1902 Encyclopedia > Dionysius of Halicarnassus

Dionysius of Halicarnassus
Greek historian
(c. 60 BC-after 7 BC)




DIONYSIUS, of Halicarnassus, was born about the middle of the first century B.C. His father's name was Alexander. From the introduction to his great work we learn that he went to Italy after the termination of the civil wars, and spent twenty-two years in preparing materials for his history, which is entitled Archaeologia. and embraced the history of Rome from the mythical period to the beginning of the first Punic war. It was divided into twenty books,—of which the first nine remain entire, the tenth and eleventh are nearly complete, and the remaining books only exist in fragments.

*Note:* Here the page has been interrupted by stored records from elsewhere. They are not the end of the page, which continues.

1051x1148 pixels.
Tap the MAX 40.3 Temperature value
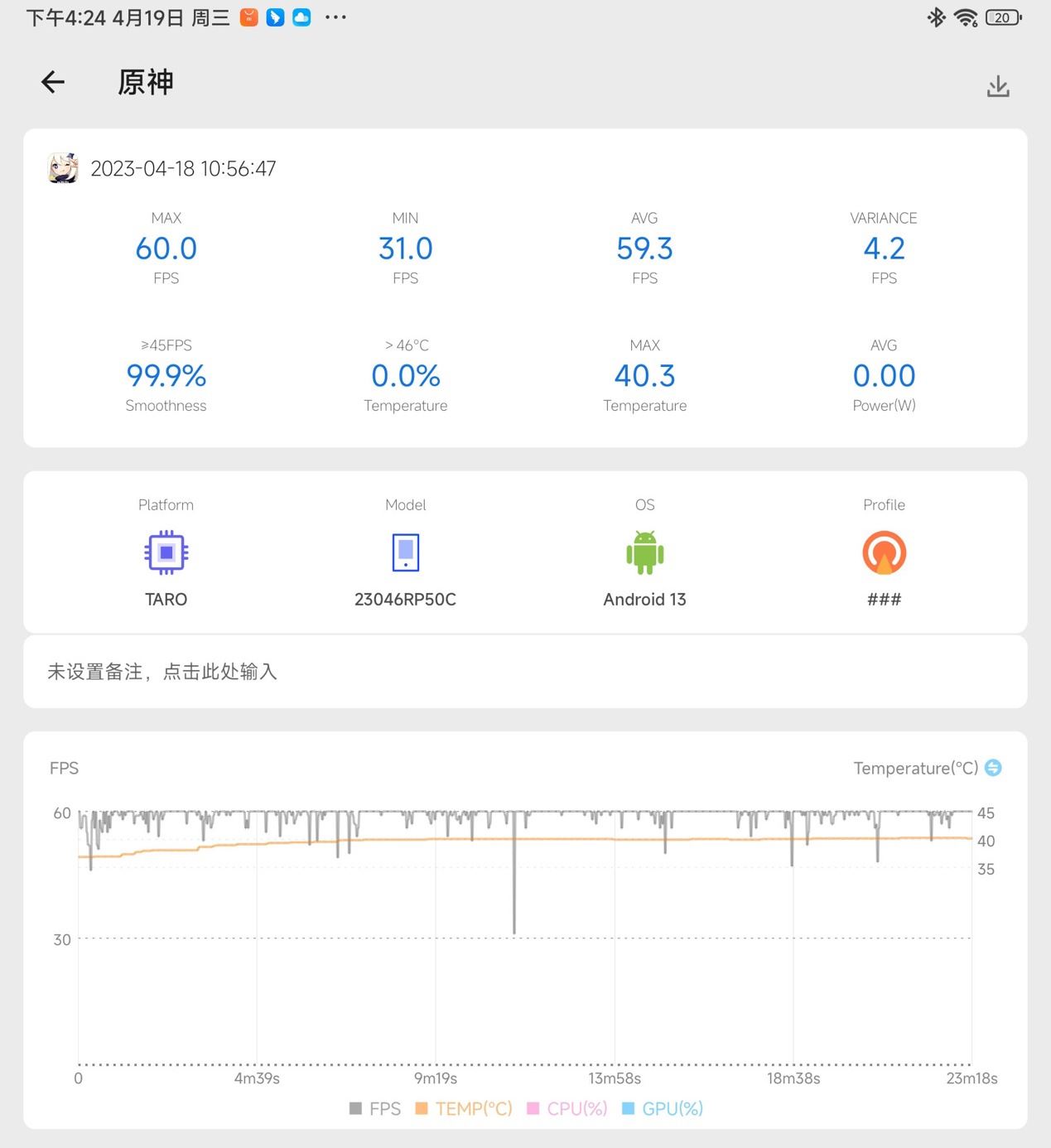[644, 377]
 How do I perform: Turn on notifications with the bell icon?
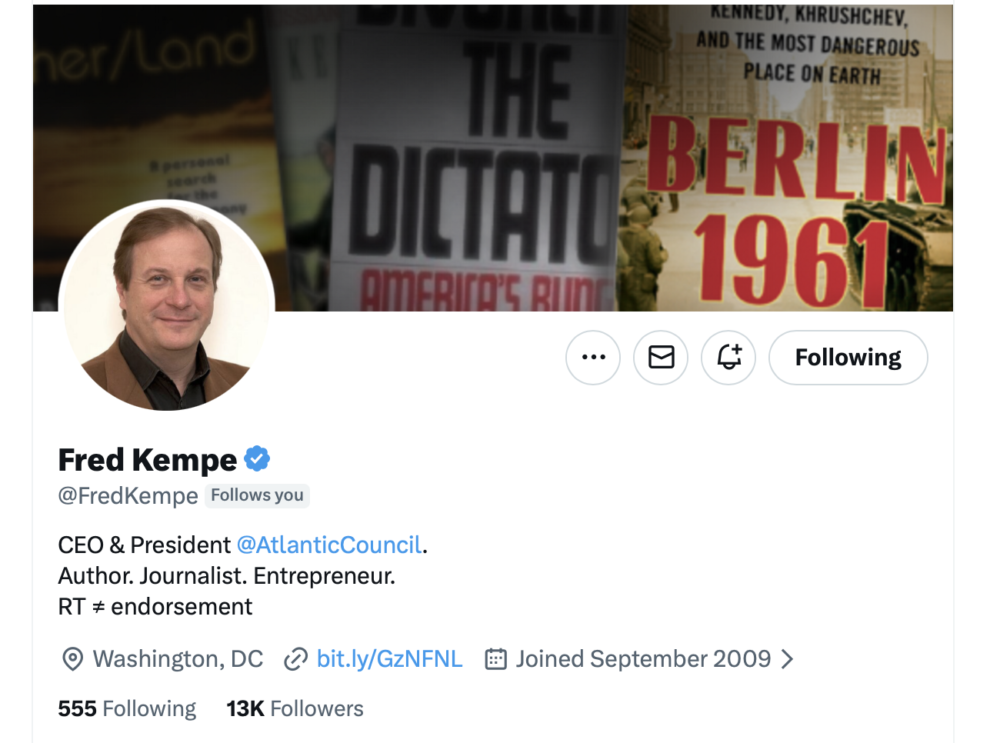729,358
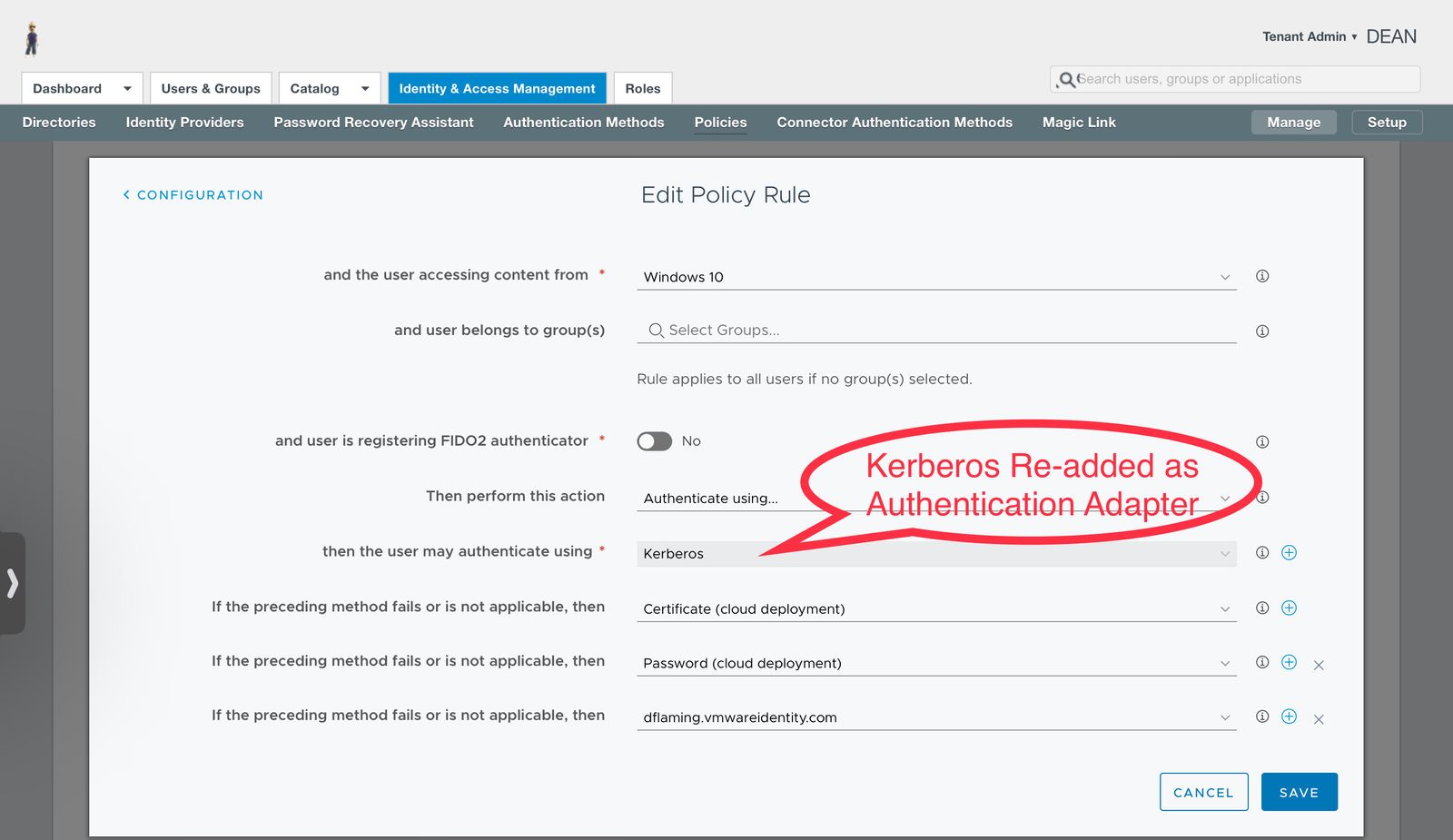Save the policy rule

pyautogui.click(x=1299, y=792)
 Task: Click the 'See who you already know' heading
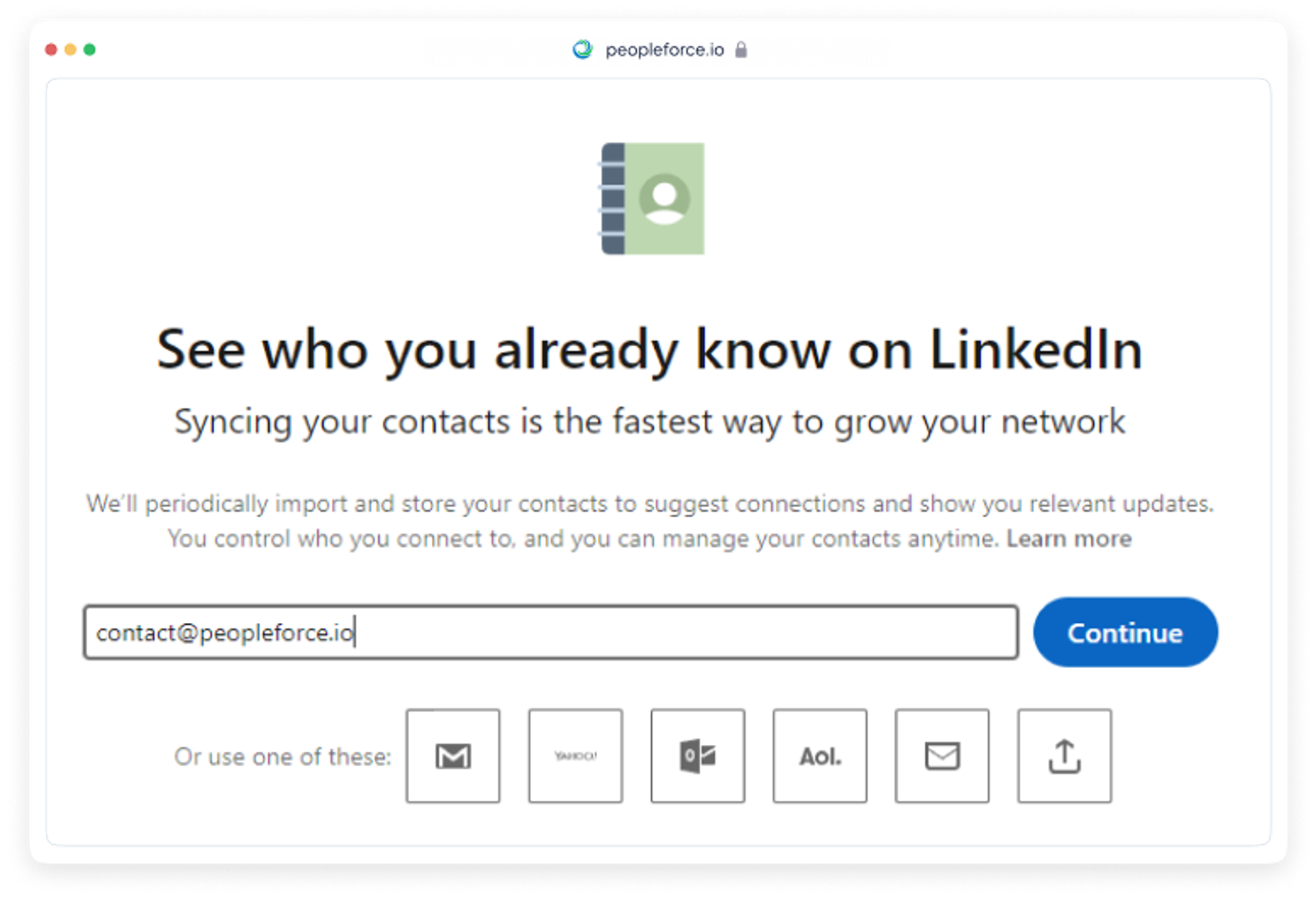point(649,350)
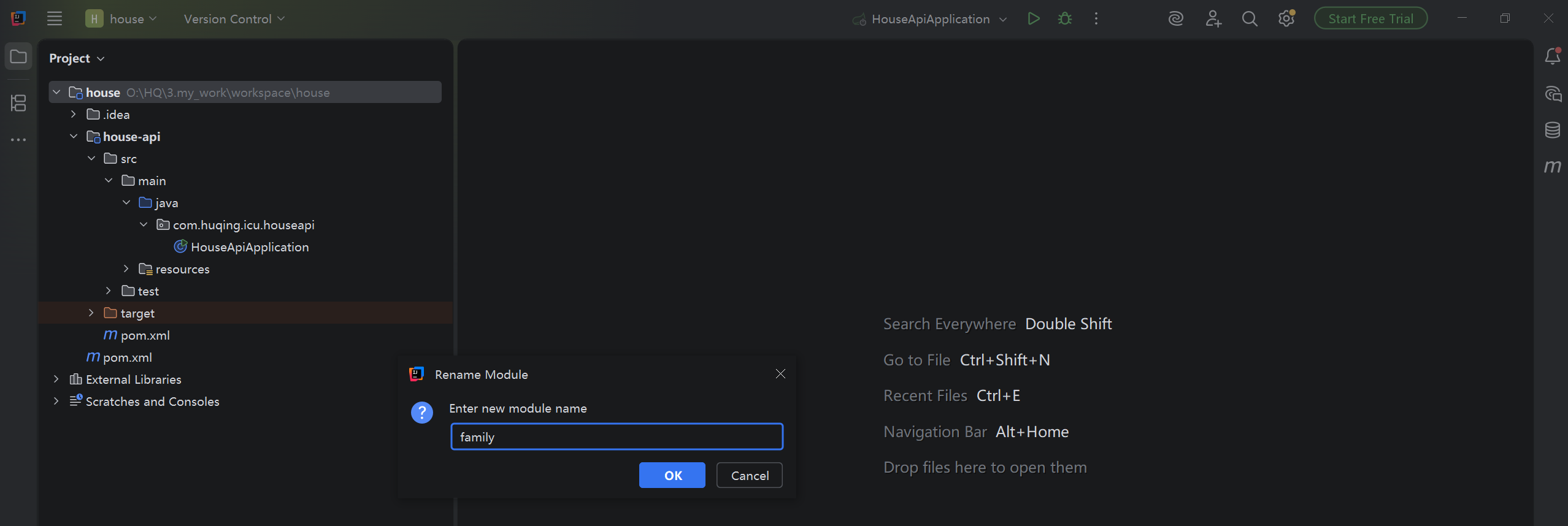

In the first three books of Appian, and in the Camillus of Plutarch, much of Dionysius has undoubtedly been embodied. As an historian he is minute and painstaking; but his attempts to Grecianize the early history of Rome, that the Greeks might in some measure be reconciled to a foreign yoke, render his accuracy more than suspicious. Dionysius was also the author of a treatise on rhetoric, which, with his criticisms on Thucydides, Lysias, Isocrates, Isseus, Dinarchus, Plato, and Demosthenes, have been preserved. The best editions of his works are those of Hudson and Reiske. The rhetorical works have been edited separately, by Gros and by Westermann.